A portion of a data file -
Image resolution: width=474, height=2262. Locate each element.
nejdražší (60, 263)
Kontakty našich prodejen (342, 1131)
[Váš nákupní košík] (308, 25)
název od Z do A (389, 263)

Problem to work on - Can you put every line of the data above into a JSON list of strings, one string per line, leaving out blank lines?

Response below -
[
  "Image resolution: width=474, height=2262. Locate each element.",
  "nejdražší (60, 263)",
  "Kontakty našich prodejen (342, 1131)",
  "[Váš nákupní košík] (308, 25)",
  "název od Z do A (389, 263)"
]